Brooklyn Man Gets 15 Years for Aiding al-Qaida

     (CN) – A Brooklyn, N.Y., man who provided money to al-Qaida and plotted an attack on the New York Stock Exchange was sentenced Tuesday to 15 years in prison.
     Wesam El-Hanafi and a co-conspirator, Sabirhan Hasanoff, were charged with providing $67,000 in cash, video cameras, computers, encryption technology and remote control cars that could be converted into bombs to an al-Qaida operative in Yemen.
     The pair was arrested in the United Arab Emirates in April, 2010, and Hasanoff was sentenced to 18 years in prison in 2012.
     El-Hanafi pleaded guilty that same year to two counts of providing material support to a terrorist organization and conspiracy, and had faced up to 20 years in prison.
     But U.S. District Judge Kimba Wood decided to give him a lesser sentence due to the deep vein thrombosis that has afflicted him during his years in incarceration. In fact, El-Hanafi is currently suing the U.S. for what he claims is failure to provide him with adequate medical care.
     Despite that ongoing controversy, El-Hanafi tried to strike a conciliatory tone, describing himself as “moral and law-abiding” citizen prior to his getting involved “with this terrible ideology.”

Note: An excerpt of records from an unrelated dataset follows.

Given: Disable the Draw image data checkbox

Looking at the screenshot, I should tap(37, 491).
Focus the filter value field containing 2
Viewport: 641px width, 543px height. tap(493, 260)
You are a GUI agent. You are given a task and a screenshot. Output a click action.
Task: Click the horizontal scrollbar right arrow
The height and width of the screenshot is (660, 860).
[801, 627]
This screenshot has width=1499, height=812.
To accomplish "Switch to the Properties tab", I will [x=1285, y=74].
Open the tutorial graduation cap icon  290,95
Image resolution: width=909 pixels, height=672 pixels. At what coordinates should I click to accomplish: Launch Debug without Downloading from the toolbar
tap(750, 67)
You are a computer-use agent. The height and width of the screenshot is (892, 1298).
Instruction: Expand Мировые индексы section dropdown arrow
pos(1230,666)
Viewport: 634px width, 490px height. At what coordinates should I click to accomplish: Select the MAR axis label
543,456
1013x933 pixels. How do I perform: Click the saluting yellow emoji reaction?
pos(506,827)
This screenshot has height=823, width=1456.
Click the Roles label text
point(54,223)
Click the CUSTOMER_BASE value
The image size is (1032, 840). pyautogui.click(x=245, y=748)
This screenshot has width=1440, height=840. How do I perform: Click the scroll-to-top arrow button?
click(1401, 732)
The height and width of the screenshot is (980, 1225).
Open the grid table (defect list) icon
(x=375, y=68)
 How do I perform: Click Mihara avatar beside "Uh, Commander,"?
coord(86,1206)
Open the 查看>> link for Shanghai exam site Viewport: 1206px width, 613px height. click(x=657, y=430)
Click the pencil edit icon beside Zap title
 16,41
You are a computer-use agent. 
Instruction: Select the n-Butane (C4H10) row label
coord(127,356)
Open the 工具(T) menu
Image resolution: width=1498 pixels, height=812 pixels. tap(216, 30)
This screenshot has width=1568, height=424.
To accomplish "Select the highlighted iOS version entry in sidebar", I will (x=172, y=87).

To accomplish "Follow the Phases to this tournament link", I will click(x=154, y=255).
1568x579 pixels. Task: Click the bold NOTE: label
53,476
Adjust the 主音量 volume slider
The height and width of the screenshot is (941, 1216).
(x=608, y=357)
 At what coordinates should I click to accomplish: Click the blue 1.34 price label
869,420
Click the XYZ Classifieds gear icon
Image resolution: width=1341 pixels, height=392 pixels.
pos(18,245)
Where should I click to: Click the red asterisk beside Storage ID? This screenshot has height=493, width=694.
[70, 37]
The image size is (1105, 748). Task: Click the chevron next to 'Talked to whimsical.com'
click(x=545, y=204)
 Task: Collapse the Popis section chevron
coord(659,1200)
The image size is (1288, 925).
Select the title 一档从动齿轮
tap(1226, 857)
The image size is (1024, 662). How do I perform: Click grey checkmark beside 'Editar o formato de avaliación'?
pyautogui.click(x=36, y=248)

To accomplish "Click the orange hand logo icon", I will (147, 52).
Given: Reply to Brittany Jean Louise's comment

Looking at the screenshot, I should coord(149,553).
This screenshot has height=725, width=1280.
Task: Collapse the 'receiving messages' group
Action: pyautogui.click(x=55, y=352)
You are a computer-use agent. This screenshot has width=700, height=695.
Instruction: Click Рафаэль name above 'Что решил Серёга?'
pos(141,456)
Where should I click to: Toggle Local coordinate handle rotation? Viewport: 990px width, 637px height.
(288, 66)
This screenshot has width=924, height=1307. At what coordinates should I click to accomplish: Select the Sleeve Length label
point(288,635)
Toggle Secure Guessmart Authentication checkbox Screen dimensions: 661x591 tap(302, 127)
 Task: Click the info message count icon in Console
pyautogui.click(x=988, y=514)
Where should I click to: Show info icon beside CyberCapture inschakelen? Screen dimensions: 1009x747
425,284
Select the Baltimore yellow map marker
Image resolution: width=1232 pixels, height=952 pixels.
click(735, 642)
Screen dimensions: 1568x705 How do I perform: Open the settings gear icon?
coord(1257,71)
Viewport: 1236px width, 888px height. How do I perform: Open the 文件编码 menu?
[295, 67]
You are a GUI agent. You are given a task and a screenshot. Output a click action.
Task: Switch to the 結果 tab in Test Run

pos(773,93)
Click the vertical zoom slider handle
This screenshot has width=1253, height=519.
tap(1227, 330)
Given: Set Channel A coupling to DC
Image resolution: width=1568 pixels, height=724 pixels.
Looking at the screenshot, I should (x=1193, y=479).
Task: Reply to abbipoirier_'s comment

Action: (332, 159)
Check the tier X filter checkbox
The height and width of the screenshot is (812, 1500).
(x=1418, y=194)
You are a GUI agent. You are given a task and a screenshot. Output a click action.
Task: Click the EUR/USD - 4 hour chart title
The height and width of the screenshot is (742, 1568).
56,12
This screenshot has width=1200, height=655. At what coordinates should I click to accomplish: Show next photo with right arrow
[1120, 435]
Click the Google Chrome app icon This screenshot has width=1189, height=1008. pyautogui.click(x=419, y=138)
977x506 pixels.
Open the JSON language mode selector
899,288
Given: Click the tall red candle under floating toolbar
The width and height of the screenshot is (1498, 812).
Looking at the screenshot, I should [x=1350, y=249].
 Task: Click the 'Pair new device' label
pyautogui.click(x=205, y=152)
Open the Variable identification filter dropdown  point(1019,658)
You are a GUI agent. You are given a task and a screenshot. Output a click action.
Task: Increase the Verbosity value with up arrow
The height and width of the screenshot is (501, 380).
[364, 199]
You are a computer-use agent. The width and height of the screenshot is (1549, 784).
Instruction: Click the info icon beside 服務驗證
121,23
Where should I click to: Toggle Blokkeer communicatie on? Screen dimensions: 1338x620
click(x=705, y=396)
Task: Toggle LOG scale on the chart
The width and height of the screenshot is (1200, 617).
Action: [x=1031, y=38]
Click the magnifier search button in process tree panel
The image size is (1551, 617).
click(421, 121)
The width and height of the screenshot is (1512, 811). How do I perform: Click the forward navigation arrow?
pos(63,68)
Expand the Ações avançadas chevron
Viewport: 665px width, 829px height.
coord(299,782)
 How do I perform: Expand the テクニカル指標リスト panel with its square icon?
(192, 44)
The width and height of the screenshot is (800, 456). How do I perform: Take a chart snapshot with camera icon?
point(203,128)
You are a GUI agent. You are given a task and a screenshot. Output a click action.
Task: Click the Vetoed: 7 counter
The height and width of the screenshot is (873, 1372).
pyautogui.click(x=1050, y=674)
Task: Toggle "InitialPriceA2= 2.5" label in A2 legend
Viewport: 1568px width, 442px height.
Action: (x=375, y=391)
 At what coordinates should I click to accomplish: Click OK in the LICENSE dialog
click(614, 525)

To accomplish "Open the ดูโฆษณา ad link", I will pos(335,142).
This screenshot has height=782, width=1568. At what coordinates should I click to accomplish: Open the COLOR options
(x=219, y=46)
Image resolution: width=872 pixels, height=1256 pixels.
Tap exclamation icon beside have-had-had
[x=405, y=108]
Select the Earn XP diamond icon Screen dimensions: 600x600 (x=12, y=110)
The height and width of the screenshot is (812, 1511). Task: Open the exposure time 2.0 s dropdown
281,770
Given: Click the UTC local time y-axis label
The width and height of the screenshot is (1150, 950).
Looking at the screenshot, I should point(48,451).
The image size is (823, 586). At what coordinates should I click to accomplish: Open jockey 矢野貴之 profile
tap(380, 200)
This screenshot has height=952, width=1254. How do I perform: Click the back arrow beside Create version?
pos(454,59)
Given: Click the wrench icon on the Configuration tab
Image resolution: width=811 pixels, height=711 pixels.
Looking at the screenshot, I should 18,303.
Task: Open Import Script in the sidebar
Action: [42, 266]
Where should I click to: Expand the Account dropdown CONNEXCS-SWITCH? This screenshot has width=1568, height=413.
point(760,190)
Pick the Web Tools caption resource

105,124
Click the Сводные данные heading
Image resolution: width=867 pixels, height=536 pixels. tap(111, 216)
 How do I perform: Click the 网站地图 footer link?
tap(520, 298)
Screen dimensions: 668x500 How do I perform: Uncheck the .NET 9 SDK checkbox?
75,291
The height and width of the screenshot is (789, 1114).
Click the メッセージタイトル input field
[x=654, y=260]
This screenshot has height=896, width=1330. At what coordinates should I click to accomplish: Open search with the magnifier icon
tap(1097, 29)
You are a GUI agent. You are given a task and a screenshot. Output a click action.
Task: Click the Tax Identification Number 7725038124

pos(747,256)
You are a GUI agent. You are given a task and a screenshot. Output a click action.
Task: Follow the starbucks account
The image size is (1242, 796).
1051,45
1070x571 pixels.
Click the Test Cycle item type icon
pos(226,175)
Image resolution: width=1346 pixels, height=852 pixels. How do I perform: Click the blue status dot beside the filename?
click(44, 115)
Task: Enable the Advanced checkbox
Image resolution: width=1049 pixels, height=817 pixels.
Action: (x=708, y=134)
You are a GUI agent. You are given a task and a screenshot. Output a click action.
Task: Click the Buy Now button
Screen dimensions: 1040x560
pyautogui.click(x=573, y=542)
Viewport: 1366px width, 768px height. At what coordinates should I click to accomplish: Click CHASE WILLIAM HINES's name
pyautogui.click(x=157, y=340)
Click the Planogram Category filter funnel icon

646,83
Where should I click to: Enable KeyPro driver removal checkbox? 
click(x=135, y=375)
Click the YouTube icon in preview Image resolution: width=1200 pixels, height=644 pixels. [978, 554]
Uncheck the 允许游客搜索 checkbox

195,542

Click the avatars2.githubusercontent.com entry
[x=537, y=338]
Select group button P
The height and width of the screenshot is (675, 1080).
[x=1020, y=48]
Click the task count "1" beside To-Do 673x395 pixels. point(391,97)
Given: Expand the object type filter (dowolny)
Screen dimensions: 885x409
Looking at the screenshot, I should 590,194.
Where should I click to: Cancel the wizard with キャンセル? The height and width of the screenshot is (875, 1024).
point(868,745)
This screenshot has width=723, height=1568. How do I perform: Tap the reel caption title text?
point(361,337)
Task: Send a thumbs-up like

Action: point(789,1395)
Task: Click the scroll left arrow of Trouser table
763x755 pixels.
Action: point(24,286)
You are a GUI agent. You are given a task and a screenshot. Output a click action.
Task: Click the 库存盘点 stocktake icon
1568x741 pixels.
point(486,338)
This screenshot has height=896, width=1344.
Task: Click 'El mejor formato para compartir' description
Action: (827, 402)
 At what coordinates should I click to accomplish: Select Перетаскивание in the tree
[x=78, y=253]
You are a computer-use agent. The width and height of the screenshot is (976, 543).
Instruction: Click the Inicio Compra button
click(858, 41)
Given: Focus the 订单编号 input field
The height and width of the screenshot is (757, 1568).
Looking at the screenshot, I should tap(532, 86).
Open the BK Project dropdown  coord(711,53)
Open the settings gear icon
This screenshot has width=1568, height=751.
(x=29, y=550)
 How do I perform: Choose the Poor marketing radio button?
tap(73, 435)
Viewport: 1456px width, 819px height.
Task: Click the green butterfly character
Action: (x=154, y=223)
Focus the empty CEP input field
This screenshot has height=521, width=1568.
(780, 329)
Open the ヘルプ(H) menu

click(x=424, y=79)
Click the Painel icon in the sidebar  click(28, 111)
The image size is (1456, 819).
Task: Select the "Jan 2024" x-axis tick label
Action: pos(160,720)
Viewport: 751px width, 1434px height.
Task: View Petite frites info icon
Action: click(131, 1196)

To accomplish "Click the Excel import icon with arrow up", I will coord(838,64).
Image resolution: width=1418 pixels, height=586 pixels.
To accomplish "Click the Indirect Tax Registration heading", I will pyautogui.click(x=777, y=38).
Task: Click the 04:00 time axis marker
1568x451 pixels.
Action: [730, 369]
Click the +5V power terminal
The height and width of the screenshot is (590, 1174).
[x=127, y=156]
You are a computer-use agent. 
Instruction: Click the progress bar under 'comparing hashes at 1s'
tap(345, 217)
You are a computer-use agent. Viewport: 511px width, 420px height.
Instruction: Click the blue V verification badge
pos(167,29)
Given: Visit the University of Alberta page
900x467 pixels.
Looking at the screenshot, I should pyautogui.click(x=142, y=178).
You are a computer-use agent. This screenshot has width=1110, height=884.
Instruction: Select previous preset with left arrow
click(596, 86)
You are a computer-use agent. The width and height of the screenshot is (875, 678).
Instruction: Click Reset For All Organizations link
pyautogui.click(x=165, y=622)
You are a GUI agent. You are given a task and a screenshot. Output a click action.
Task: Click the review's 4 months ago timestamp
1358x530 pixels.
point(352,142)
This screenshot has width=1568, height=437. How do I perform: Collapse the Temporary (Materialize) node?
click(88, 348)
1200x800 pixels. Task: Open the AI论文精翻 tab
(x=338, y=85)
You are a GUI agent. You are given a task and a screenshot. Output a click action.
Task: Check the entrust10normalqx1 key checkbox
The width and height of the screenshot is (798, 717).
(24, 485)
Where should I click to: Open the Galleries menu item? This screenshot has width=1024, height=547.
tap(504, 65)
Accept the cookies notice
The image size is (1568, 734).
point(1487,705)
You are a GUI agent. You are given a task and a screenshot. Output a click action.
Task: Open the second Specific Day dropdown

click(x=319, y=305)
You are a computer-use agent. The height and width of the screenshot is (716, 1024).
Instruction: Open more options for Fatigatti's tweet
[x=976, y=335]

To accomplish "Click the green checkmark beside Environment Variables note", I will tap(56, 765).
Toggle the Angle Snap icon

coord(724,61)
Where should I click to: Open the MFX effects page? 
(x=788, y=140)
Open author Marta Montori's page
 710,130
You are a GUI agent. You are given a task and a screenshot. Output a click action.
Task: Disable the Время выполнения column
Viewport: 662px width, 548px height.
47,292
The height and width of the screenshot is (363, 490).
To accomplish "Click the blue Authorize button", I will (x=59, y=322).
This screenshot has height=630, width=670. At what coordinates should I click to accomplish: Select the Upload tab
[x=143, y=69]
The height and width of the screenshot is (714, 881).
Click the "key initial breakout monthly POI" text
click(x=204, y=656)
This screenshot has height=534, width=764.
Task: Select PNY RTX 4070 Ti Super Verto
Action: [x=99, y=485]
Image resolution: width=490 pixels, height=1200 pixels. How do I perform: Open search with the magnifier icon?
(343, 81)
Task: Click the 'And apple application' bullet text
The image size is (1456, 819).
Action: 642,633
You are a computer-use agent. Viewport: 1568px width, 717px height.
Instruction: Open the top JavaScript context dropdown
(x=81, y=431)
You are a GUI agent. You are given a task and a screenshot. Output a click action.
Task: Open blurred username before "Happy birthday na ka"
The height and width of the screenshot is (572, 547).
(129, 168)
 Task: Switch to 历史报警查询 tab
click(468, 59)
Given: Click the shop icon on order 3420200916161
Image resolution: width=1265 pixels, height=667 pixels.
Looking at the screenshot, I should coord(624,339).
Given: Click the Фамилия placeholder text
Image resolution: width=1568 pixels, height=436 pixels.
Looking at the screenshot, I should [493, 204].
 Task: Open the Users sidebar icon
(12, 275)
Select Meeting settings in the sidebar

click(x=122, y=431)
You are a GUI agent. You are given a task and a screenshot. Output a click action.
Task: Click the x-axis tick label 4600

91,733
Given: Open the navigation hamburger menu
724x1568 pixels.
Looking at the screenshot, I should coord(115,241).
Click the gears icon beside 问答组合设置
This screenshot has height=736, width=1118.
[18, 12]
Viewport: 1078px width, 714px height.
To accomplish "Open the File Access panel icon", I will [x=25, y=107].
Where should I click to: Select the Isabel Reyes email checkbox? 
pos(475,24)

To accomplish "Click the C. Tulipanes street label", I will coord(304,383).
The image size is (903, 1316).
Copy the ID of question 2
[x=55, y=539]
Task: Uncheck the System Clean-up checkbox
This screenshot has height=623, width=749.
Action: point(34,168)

     “I didn’t just make the wrong choices, I made the worst choices,” he told the court.
     Prosecutors said El-Hanafi initially became radicalized in 2003, and then became seriously involved with al-Qaida beginning in 2007, when he made his initial contact with the terrorist group.
     “After a period of providing financial support to these individuals, in February 2008, El-Hanafi traveled to Yemen to meet with two terrorist operatives who El-Hanafi understood were members of al Qaeda,” prosecutors said. “While in Yemen, El-Hanafi swore an oath of allegiance, called bayat, to al Qaeda and delivered money and other items, including a laptop computer, to the terrorist operatives. El-Hanafi also taught the terrorist operatives in Yemen covert Internet communications techniques and supplied them with encryption tools that would facilitate communicating without detection.”
     The operative then ordered El-Hanafi and Hasanoff to begin surveillance of possible targets in the U.S., including the New York Stock Exchange. Prosecutors said they did so, and sent reports to terrorists based in Yemen.
     In addition to his prison term, El-Hanafi, 39, of Brooklyn, New York, was sentenced to 3 years of supervised release. El-Hanafi was also ordered to pay a $200 special assessment fee and forfeiture in the amount of $70,000.
     Sarah Kunstler, who represented El-Hanafi, said she doesn’t expect to file an appeal.